By: Laura Walton AFC®
“Managing money is the most profitable business in the United States.” Jason Zweig pulled this quote for his recent Wall Street Journal article from a 1996 speech made by Arthur Zeikel, then president of Merrill Lynch Asset Management.
Zweig’s article, “Financiers, Heal Thyselves,” applauds the recently announced pact by Jeffrey Bezos (Amazon), Warren Buffett (Berkshire Hathaway) and Jamie Dimon (JPMorgan Chase) to improve health care by offering “simplified, high-quality and transparent services at a reasonable cost.”
However, Zweig’s next sentence reads “Darn it. For a moment there, we thought you were talking about cleaning up the investment business, perhaps the only area of the economy that can rival health care in complexity, low quality, opacity and unreasonable cost.” Touché!
I encourage you to follow the link and read the article – it’s short and enlightening.
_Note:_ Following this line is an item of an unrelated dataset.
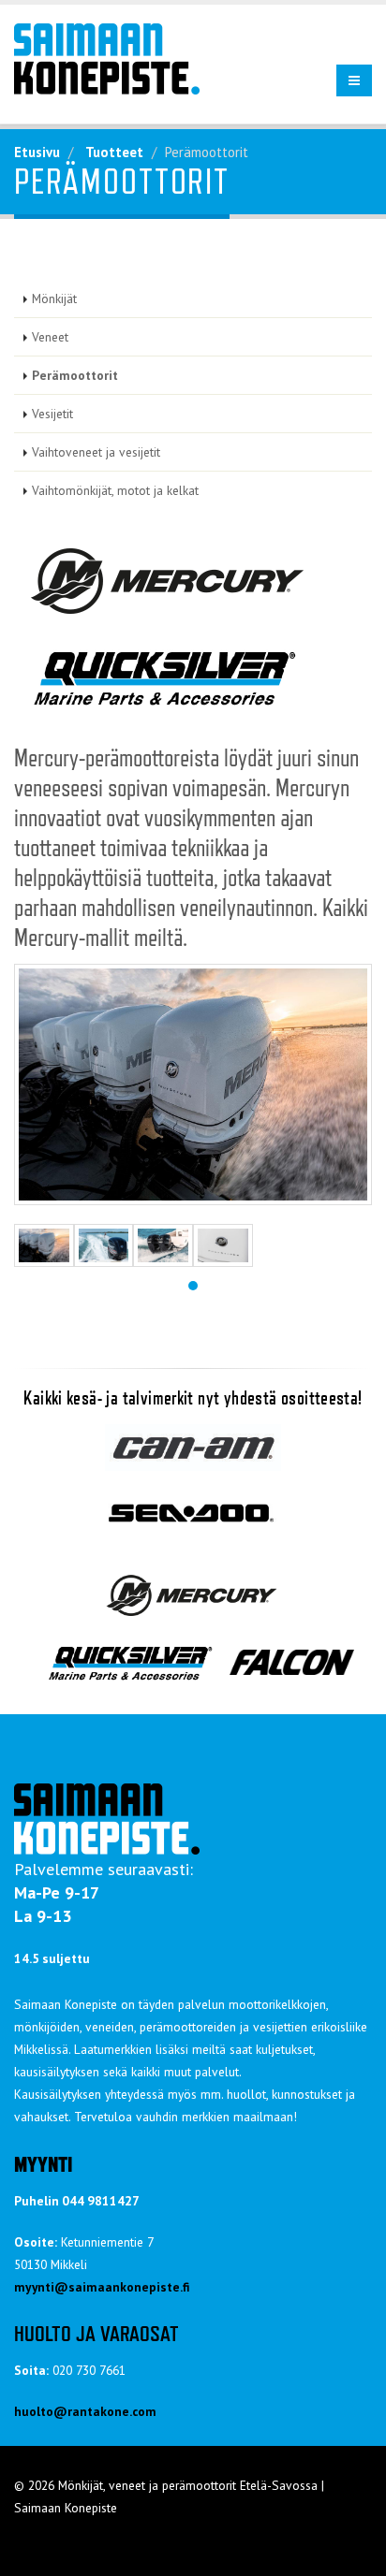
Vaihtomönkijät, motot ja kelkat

I’ve taken the liberty of quoting key points below:
Complexity: As of the end of 2016, 8,066 mutual funds came in 25,109 share classes. And, did you know that 3.2 million indexes track financial markets world-wide?
Quality: Four out of five mutual funds fail to match the performance of the market they are purporting to invest in. Studies over decades suggest most professional managers underperform while still charging higher fees.
Transparency: It’s frustrating, time-consuming and too often impossible to determine what fees you’re paying in your employer’s plan. Annuities are sold with confusing charts of hypothetical returns and fees that are hard to find and interpret.
Cost: One professional characterized the reporting of costs as “convoluted and spotty.” Circling back to Arthur Zeikel’s quote, Zweig points out that as of December, investment management firms enjoy an average net profit of 24.1%, second only to tobacco companies in the 142 industries tracked.
We share a Warren Buffett quote in our 3rd Decade classes: “When trillions of dollars are managed by Wall Streeters charging high fees, it will usually be the managers who reap outsized profits, not the clients. Both large and small investors should stick with low-cost index funds.”
I’m pulling for the Bezos-Buffett-Dimon healthcare team and, at the same time, hope they read Jason Zweig’s article!